#### Dati di partenza
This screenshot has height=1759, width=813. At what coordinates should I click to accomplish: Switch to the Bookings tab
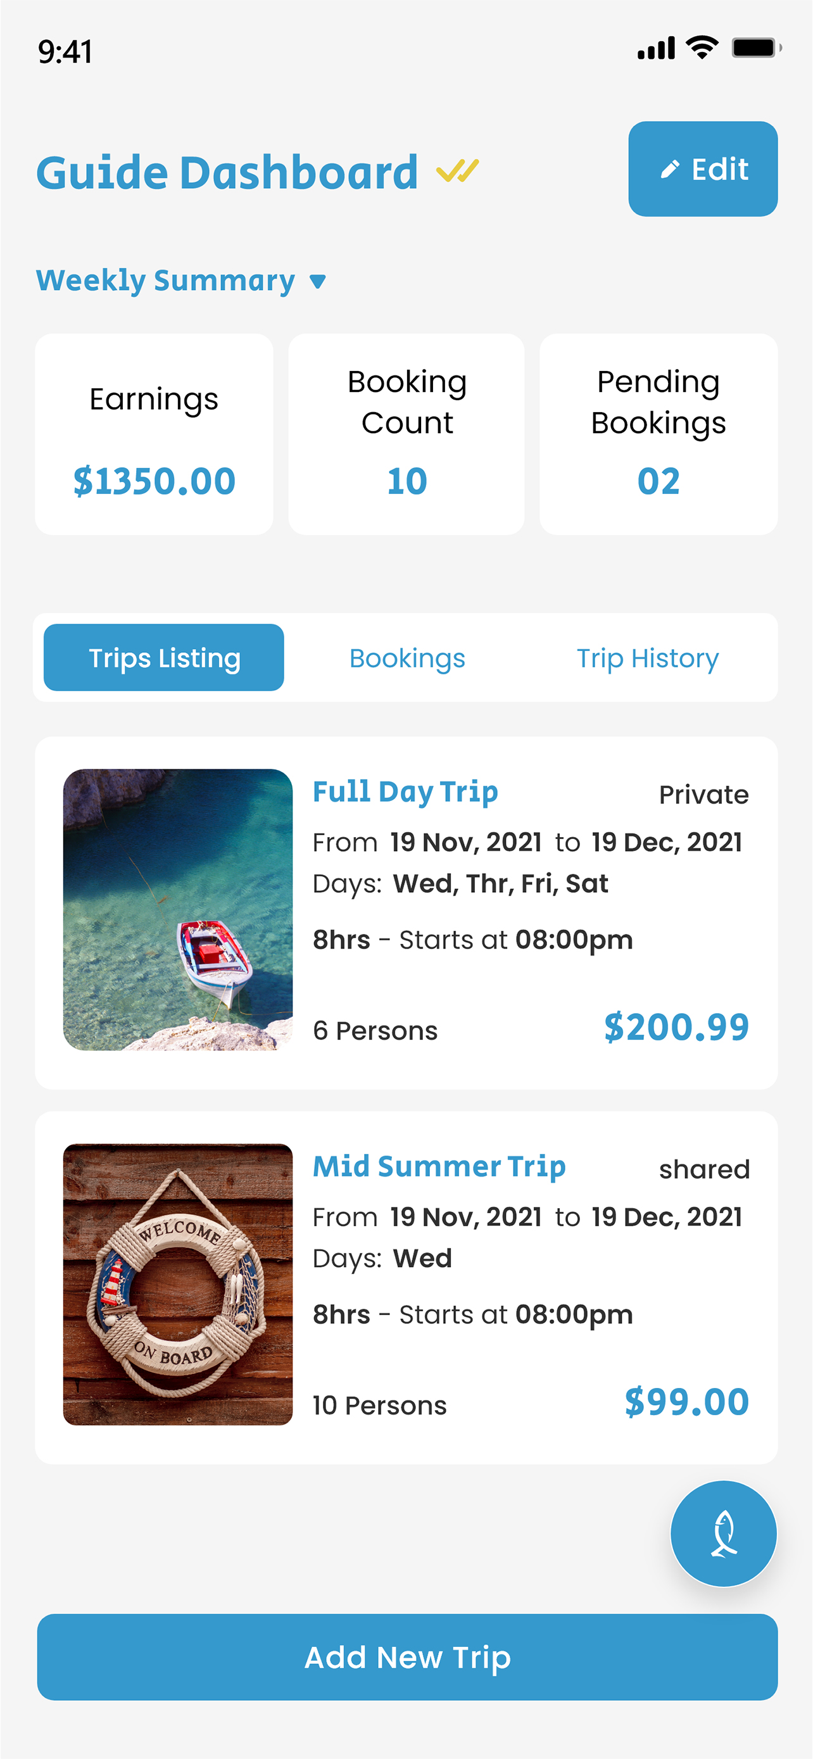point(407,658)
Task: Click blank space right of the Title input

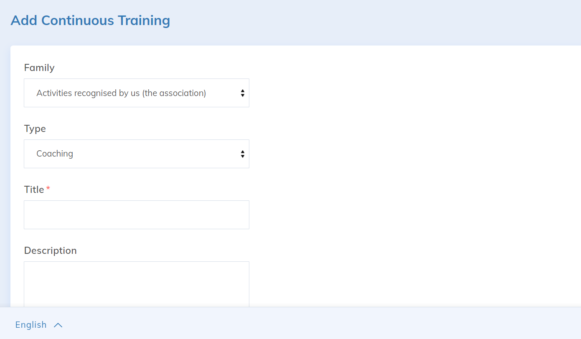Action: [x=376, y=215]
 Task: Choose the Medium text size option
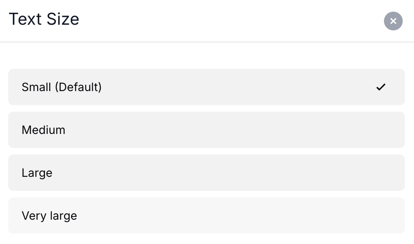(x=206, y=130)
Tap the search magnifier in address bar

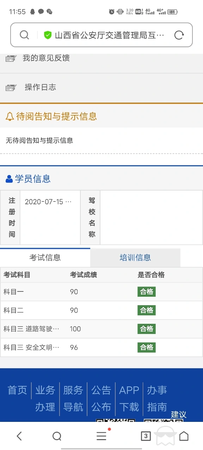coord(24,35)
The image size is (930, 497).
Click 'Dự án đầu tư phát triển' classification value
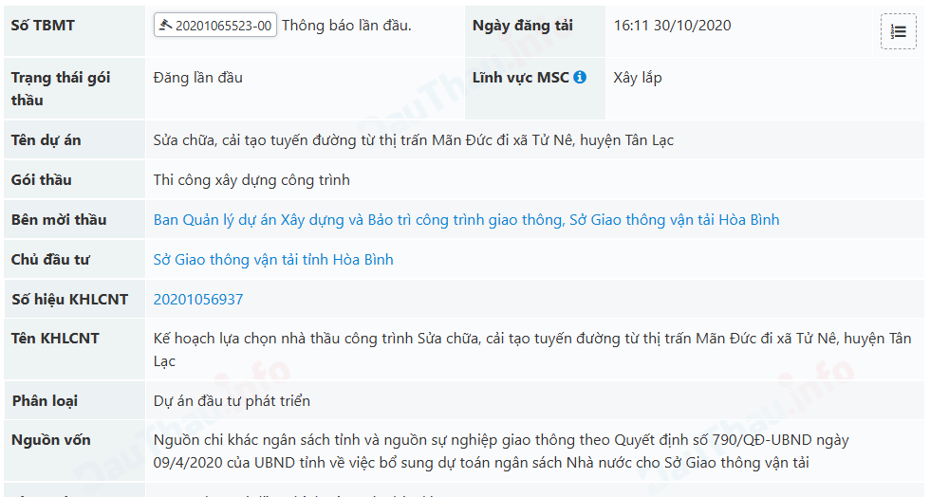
########
Lavoro richiesto |
Restituisci identiche, parola per parola, le righe di tutte le voci qui sopra, escludendo le immagini.

Risposta finale |
This screenshot has height=1759, width=813. At what coordinates should I click to accomplish: Switch to the Bookings tab
point(407,658)
Task: Click blank space right of the Title input

Action: [x=376, y=215]
 Task: Choose the Medium text size option
(x=206, y=130)
Tap the search magnifier in address bar

coord(24,35)
The image size is (930, 497).
Click 'Dự án đầu tư phát triển' classification value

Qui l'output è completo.